#### Passage for review
╭──
The ruling government's expansionary monetary and fiscal policies, initiated in September 1998, led to GDP growth of 6.4% in 1999 and 10.5% in 2000. Growth decelerated in 2001 to 3% due to the global slowdown and severe hurricane damage to agriculture, fishing and tourism. Growth was in 2005 3.8%. Major concerns continue to be the rapidly expanding trade deficit and foreign debt. A key short-term objective remains the reduction of poverty with the help of international donors.



Belize has a relatively young and growing population. Its birth rate is among the highest in the world and there are indications that this trend will continue for the foreseeable future.


Age and gender

The greatest portion of Belize's population is under the age of 30. Nearly 40% of Belizeans are under 15; a similar number are between the ages of 15 and 65. Males slightly outnumber females, though this trend is beginning to change among certain ethnic groups, such as the Creoles and the Garifuna, where there are more middle-age and elderly women. Maya and Mestizo families are more likely to have male-dominated households.
╰──
#### Activity list
(1) According to the Belize passage, what was the country's GDP growth rate in 2000?
(2) Extend the Belize passage, picking up right after its final sentence.

#### Supplied entries
╭──
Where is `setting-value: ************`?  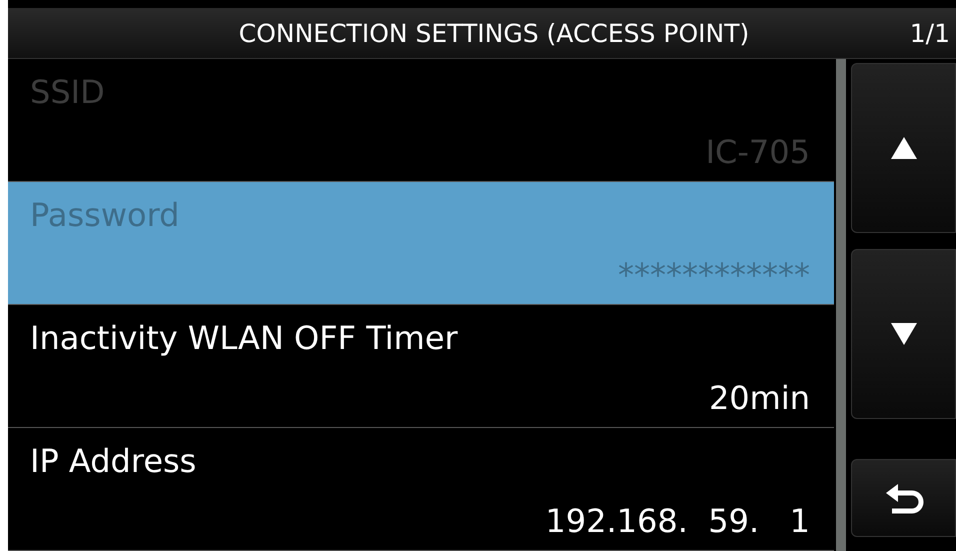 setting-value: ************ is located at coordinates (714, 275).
╰──
╭──
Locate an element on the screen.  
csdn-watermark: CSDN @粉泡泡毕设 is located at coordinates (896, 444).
╰──
#### List of answers
(1) 10.5%

(2)
Birth and death rates/Life expectancy

Belize's birth rate currently stands at nearly 25/1000. Nearly 6 persons die per year out of a 1,000 members of the population; this figure includes murders, accidents and death from natural causes. Infant mortality, high at the beginning of the 20th century, is now down to a mere 24 babies out of a thousand. Male babies are more likely to die, however, than females. The life expectancy of a typical male is 66 years, while for a female it is 70. HIV/AIDS, while not a serious threat to national stability, does affect enough of the population to give Belize a high rating among Caribbean and Central American nations.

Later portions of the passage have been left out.